La dicotomia migliore/peggiore
La discriminazione spirituale a danno delle donne era già in atto molto prima del buddismo, in epoca vedica. Anche le donne contribuirono alla stesura dei Veda, secondo il guru di Ananda Marga, Anandamurti. Egli racconta che alle donne, così come ai membri delle caste inferiori, non era permesso ripetere i mantra vedici, per esempio il mantra aum. “Né era permesso loro, per quanto colte, di ascoltare tali canti sacri; e si insegnava loro che, per quanto una donna potesse essere spiritualmente avanzata, doveva comunque rinascere come uomo per poter raggiungere la liberazione. Questo tipo di propaganda fu diffusa a lungo da opportunisti.”
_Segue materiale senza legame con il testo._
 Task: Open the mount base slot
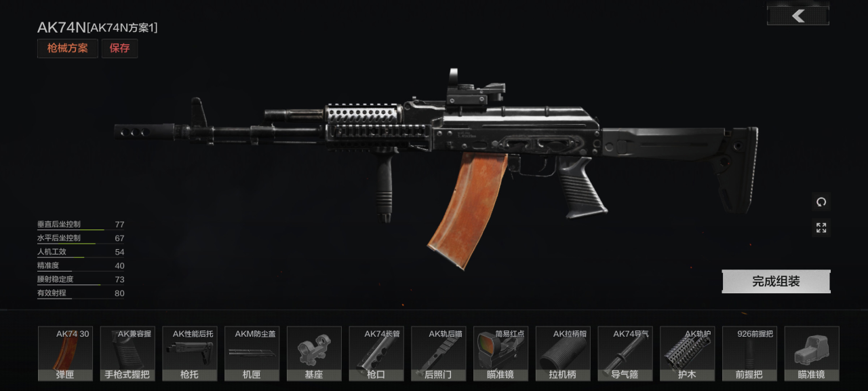tap(314, 354)
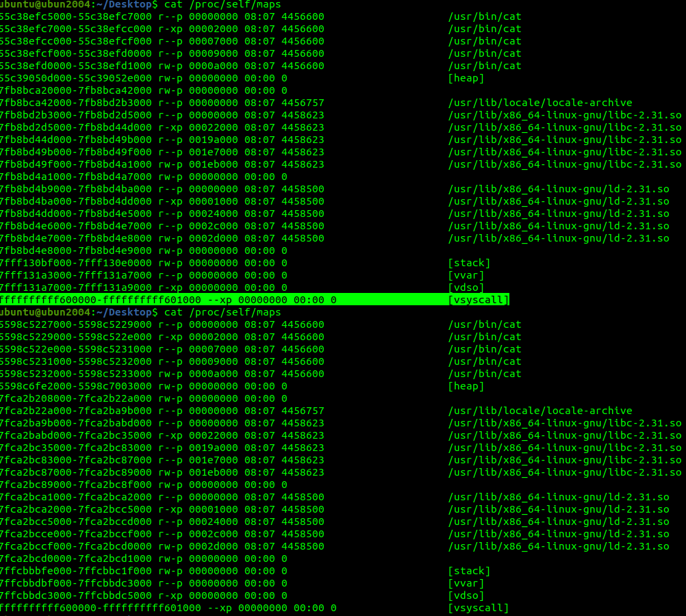Click ld-2.31.so path on the r-xp 7fca2bca2000 line
Viewport: 686px width, 616px height.
[559, 509]
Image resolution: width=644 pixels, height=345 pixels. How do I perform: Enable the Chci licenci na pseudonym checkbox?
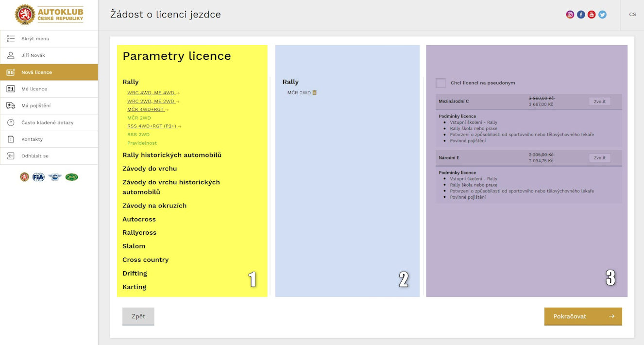tap(441, 83)
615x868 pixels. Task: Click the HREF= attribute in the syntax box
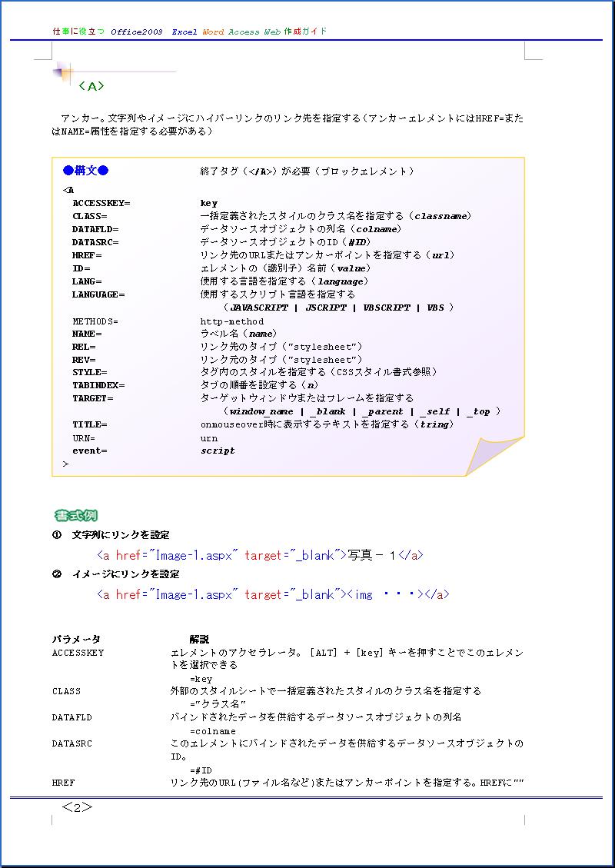click(x=87, y=255)
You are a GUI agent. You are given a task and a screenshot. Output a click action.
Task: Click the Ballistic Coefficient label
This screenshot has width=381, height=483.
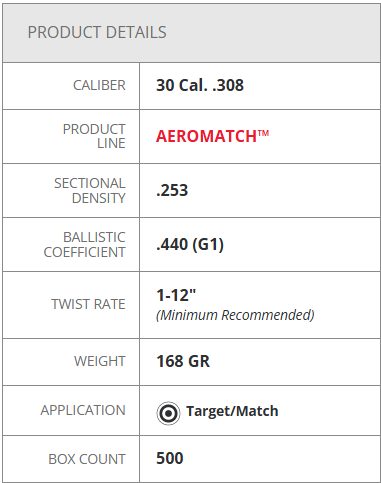pyautogui.click(x=85, y=245)
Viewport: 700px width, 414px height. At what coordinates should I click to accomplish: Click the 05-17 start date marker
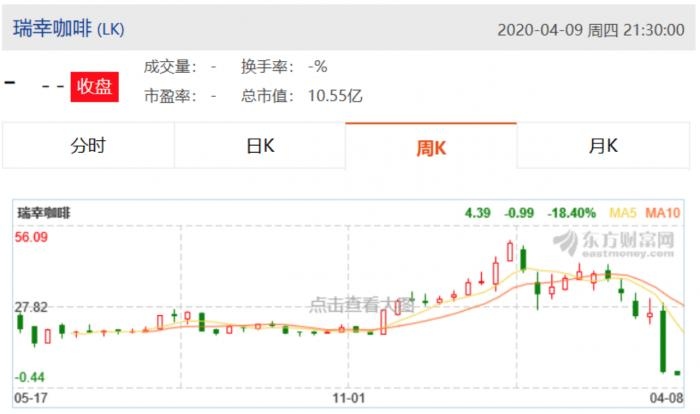pyautogui.click(x=31, y=397)
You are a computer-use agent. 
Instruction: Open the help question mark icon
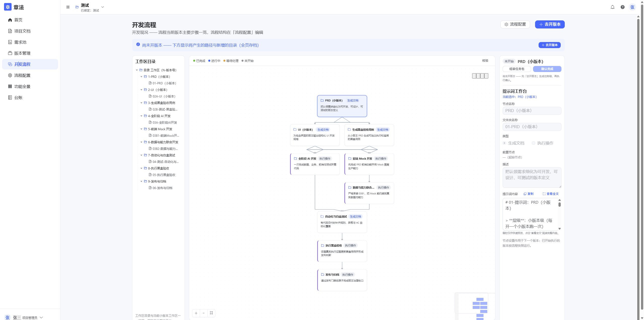623,7
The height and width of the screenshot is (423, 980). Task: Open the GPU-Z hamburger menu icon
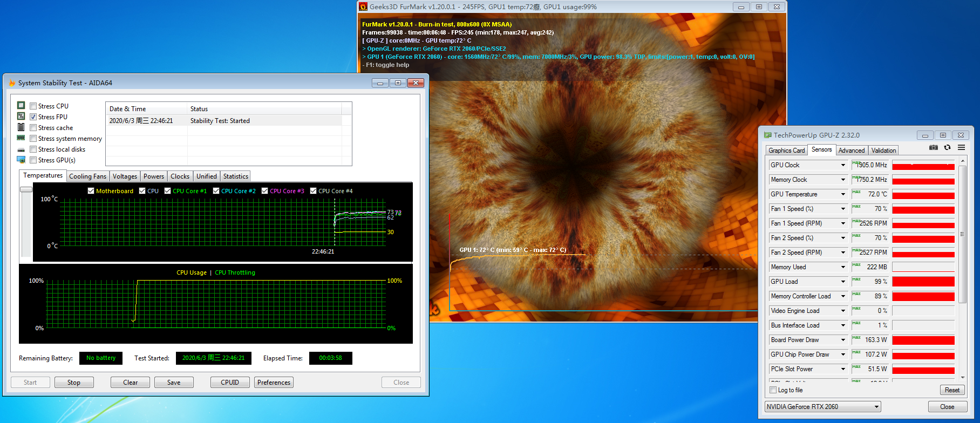coord(961,147)
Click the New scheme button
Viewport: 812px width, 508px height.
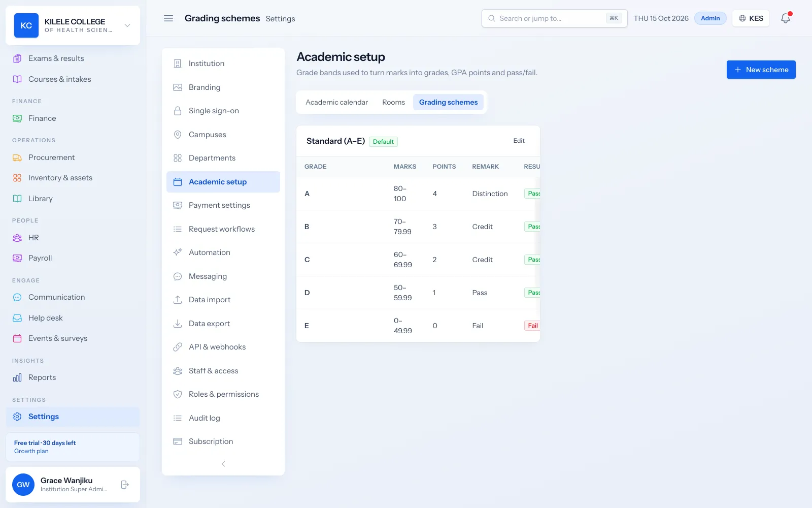click(761, 70)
Le interpretazioni distorte persistono ancor oggi e anche in Occidente. Le differenze vengono tradotte in una dicotomia ‘migliore/peggiore’ che nuoce all’insegnamento dello yoga. Questo vale, per esempio, per la ghiandola paratiroidea, che è meno sviluppata nelle donne (Singh 1998: 146). Ma, se la struttura ghiandolare delle donne è diversa da quella degli uomini, devono esserci delle pratiche yogiche specializzate per la yogini. Specialmente in Occidente, dove buona parte degli studenti di yoga sono donne, le differenze dovrebbero essere trattate in maniera costruttiva e pratica.
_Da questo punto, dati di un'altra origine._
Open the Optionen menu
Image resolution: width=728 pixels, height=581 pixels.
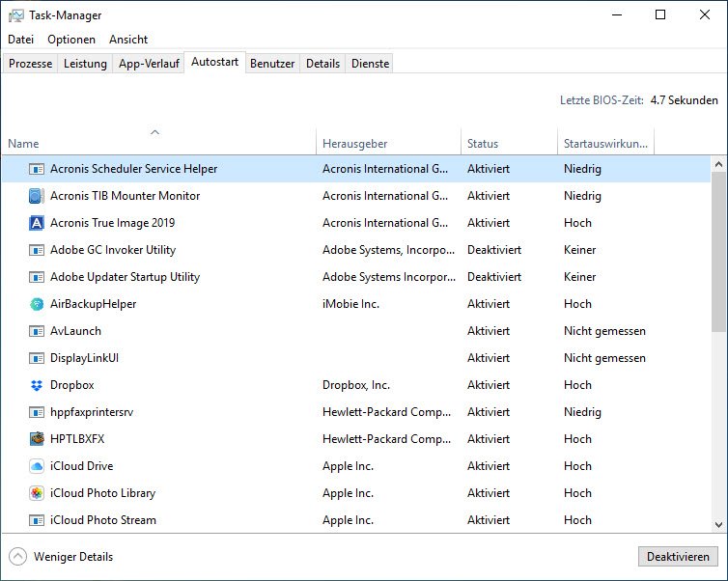coord(71,40)
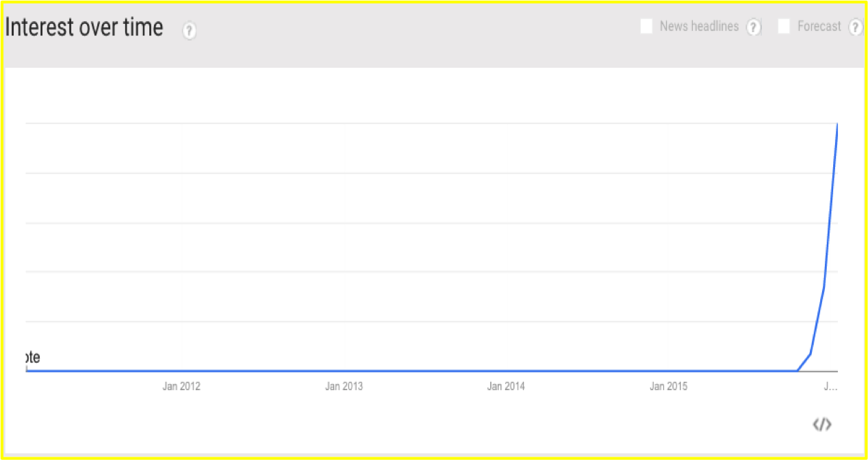868x460 pixels.
Task: Open help icon beside Interest over time
Action: click(x=190, y=31)
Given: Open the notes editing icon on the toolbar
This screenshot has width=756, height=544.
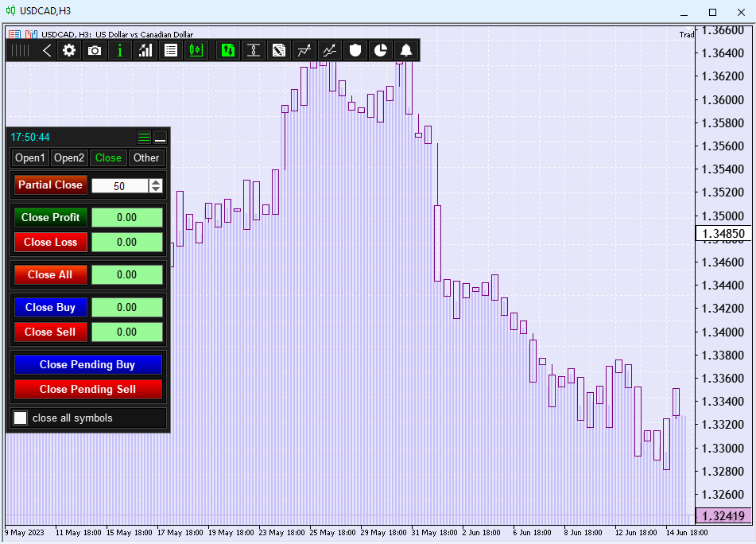Looking at the screenshot, I should tap(279, 50).
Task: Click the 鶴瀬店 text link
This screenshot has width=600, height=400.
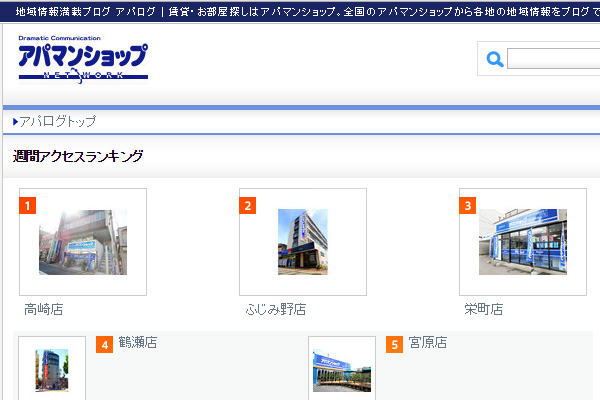Action: [138, 343]
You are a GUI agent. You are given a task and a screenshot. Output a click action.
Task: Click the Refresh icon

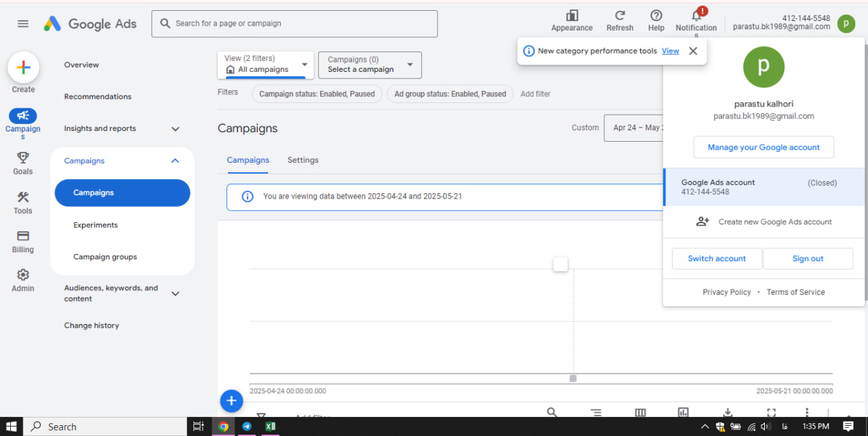coord(620,16)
Analogamente vi è una carenza di modelli per una pratica spirituale specializzata al femminile. Lo yoga è una scienza sperimentale. La conoscenza di questo sistema ci è stata tramandata dagli antichi rishi, che osservarono gli effetti di vari cibi, posizioni e tecniche di meditazione sul proprio corpo e sulla propria mente. Sarebbe ragionevole che le aspiranti facessero riferimento alle scoperte di yogini avanzate per comprendere la propria pratica e per esserne guidate. Ma dove sono queste yogini? Ancora una volta, la condizione secolare delle donne ha effetti profondi sulla nostra vita spirituale. In molte società le donne non erano libere di errare attraverso il paese, dedicandosi alla ricerca spirituale: venivano invece praticamente vendute in matrimonio. Anche le poche yogini che sono riuscite a sfuggire a questa schiavitù, o che sono state aiutate dai mariti nella loro pratica spirituale, non hanno lasciato resoconti della loro vita facilmente accessibili come la Autobiografia di uno yogi di Yogananda o come La mia vita con i maestri himalayani di Swami Rama.
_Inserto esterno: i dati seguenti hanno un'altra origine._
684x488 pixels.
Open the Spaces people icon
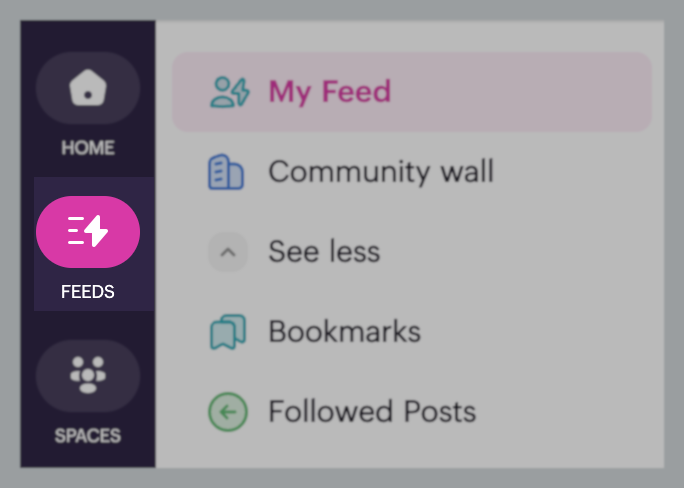[x=88, y=376]
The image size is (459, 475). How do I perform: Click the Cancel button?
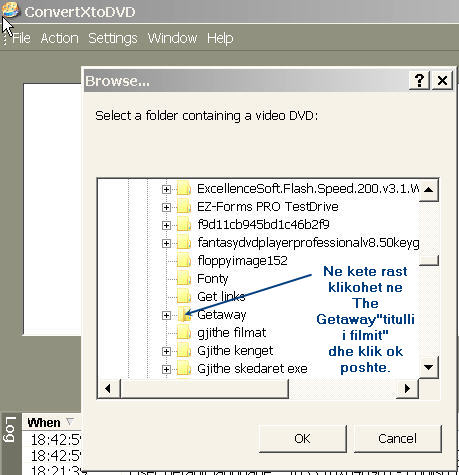(x=397, y=439)
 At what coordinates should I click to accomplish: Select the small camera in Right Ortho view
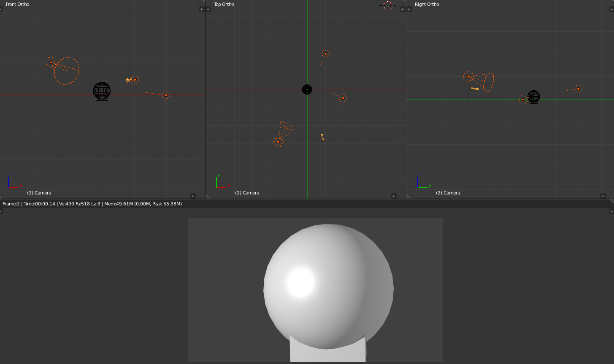click(x=474, y=89)
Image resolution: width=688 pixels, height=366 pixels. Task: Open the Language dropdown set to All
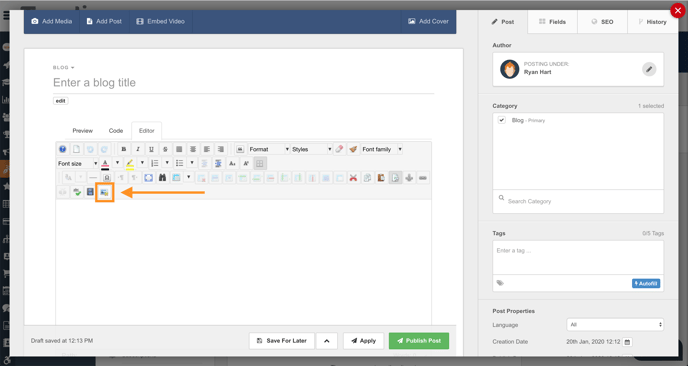(x=615, y=325)
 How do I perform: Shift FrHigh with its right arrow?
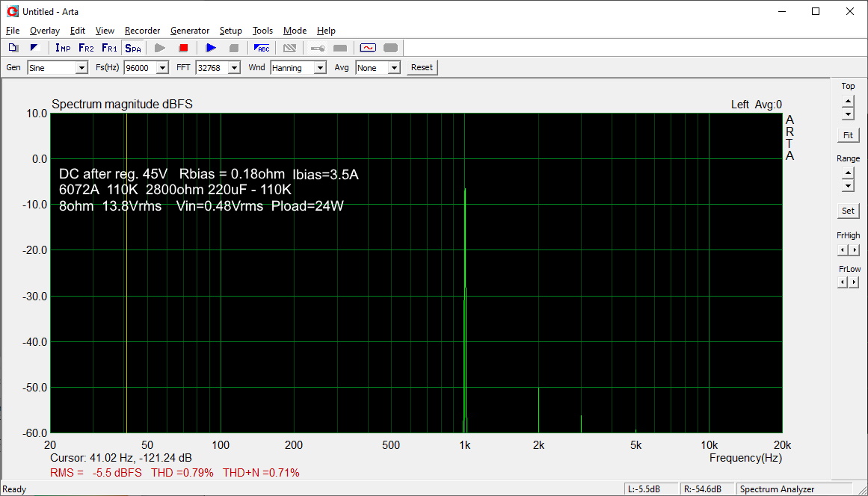[x=855, y=250]
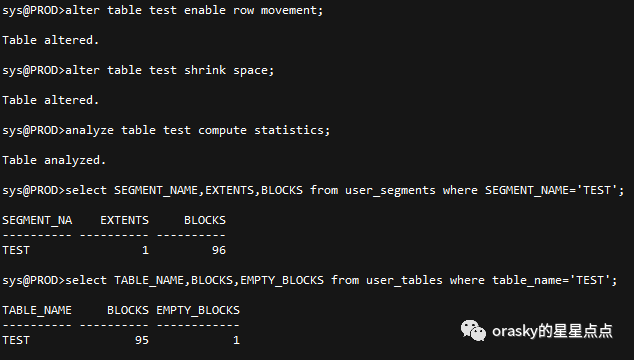Click the 'analyze table test compute statistics' line
The width and height of the screenshot is (634, 360).
click(x=166, y=130)
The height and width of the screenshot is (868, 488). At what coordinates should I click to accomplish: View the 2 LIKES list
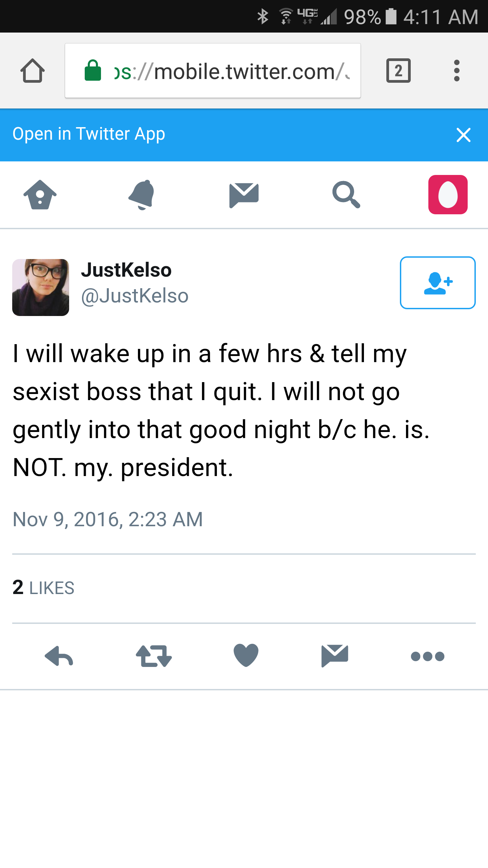[43, 588]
Non sorprende che rituali pagani abbiano acquistato una crescente popolarità a partire dagli anni Sessanta, in quanto celebrano la natura misteriosa della forma e della sessualità femminile. Le donne tornano a essere elevate al livello delle matriarche, il ciclo mestruale torna a essere visto come un legame con i ritmi della natura e dell’universo, una simbiosi con il ciclo della luna, e il ruolo della donna torna a essere quello di donatrice della vita. I riti della fecondità celebrano le donne come espressione della forza vitale e perciò come esseri intensamente mistici e spirituali. Questa dev’essere stata una vera rivelazione per le donne della passata generazione, ancora sotto l’impatto della teoria freudiana, che le considerava come ‘maschi isterici’ e che vedeva nell’utero la fonte delle psicosi. Non sorprende che molte donne si siano avvicinate a riti pagani di ogni genere per affermare la propria sessualità e per sfuggire a dottrine religiose maschiliste e a organizzazioni dominate dai maschi. Ciò nonostante, per la yogini devota, il problema di trovare insegnamenti e un modello di comportamento spirituale femminile rimane.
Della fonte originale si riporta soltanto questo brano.